== WHAT THIS TASK INVOLVES ==
Reproduce word for word everything in the entries below, from the line containing "Open fullscreen with the expand arrows icon" down to the end of the entries. Omit the pictures.

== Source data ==

******************************

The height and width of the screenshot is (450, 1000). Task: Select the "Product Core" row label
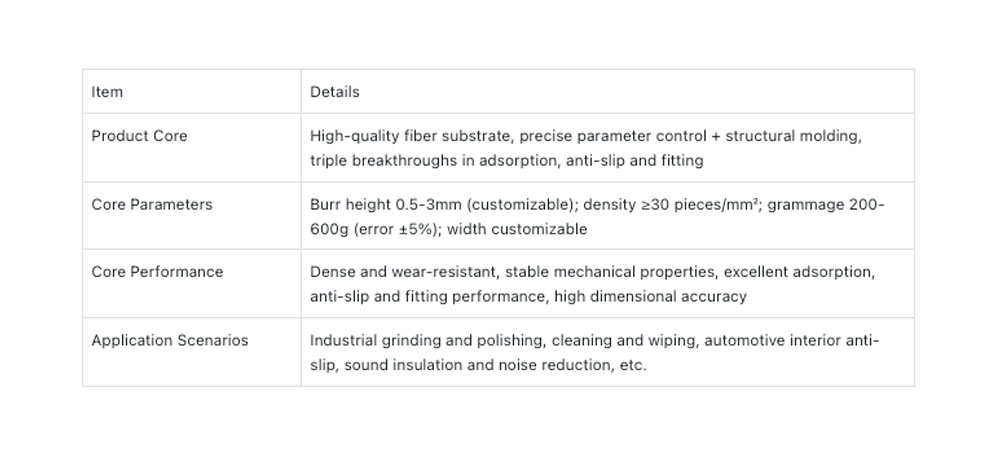(x=139, y=136)
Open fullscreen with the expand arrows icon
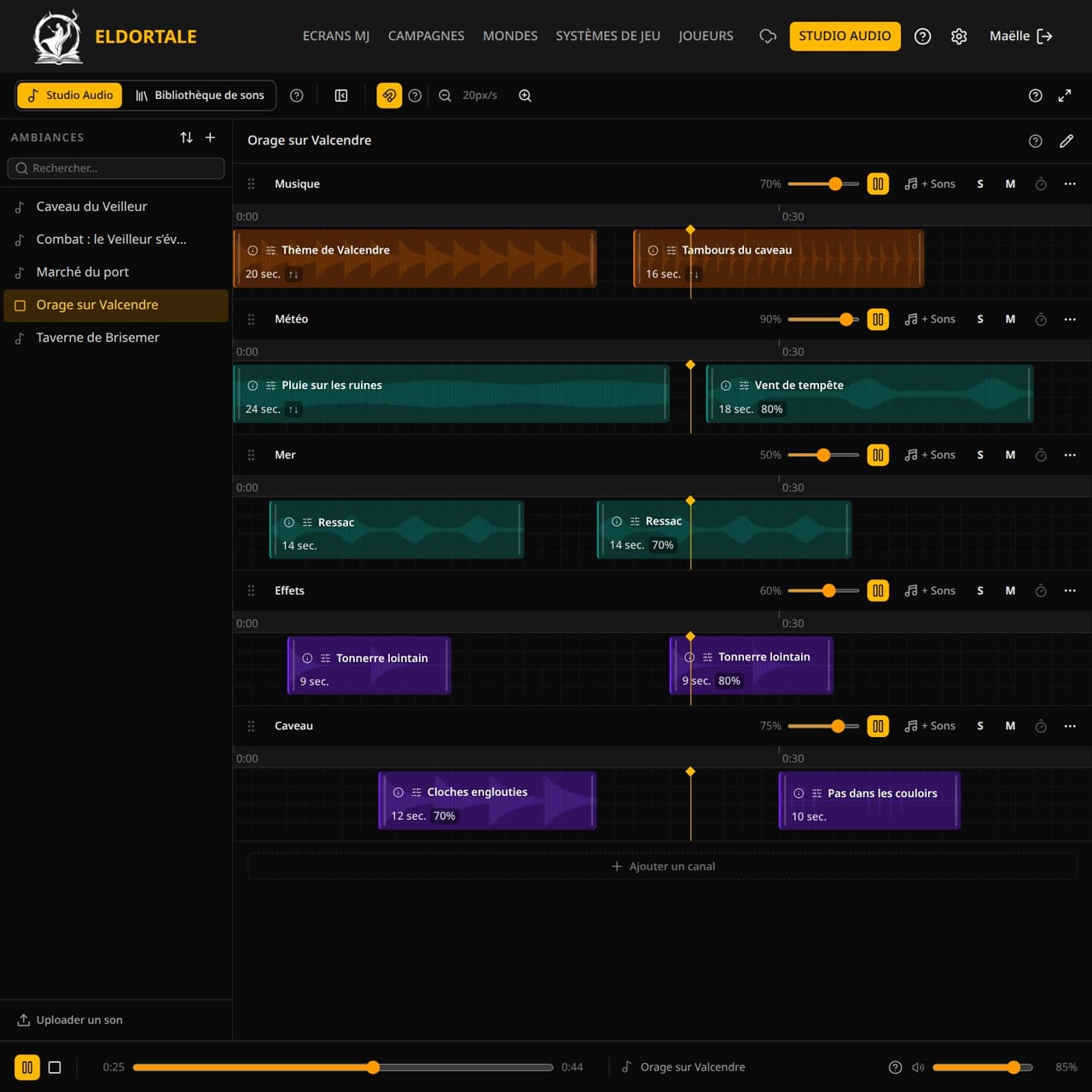1092x1092 pixels. click(x=1065, y=96)
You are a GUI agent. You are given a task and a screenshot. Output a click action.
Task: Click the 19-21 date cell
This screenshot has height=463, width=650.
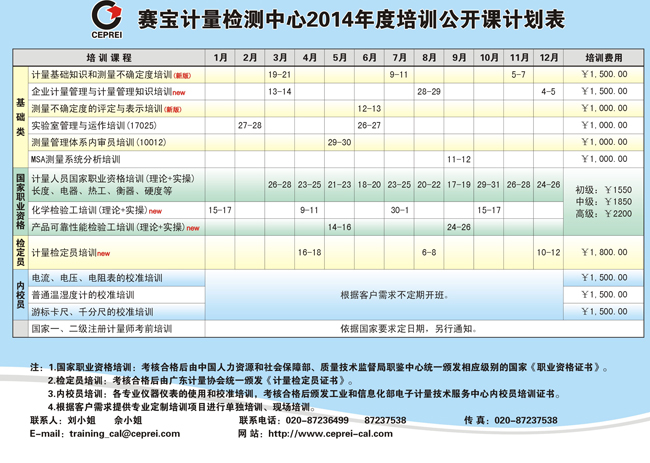280,75
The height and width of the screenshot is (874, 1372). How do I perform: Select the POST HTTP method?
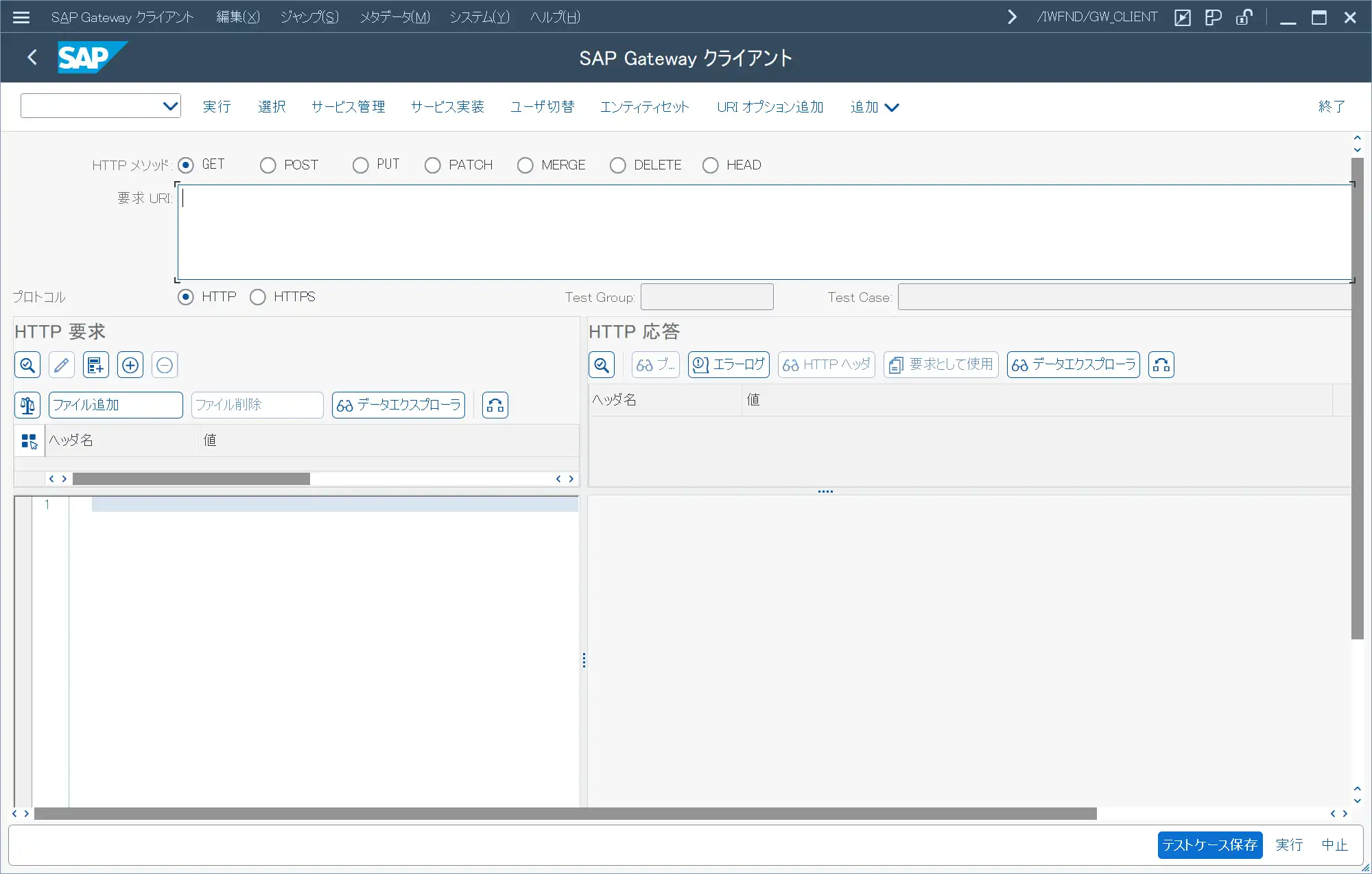268,165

******************************

== CORRECT RESPONSE ==
Open fullscreen with the expand arrows icon
1092x1092 pixels. click(x=1065, y=96)
You are a GUI agent. You are given a task and a screenshot. Output a click action.
Task: Click the 19-21 date cell
This screenshot has height=463, width=650.
280,75
The height and width of the screenshot is (874, 1372). How do I perform: Select the POST HTTP method?
268,165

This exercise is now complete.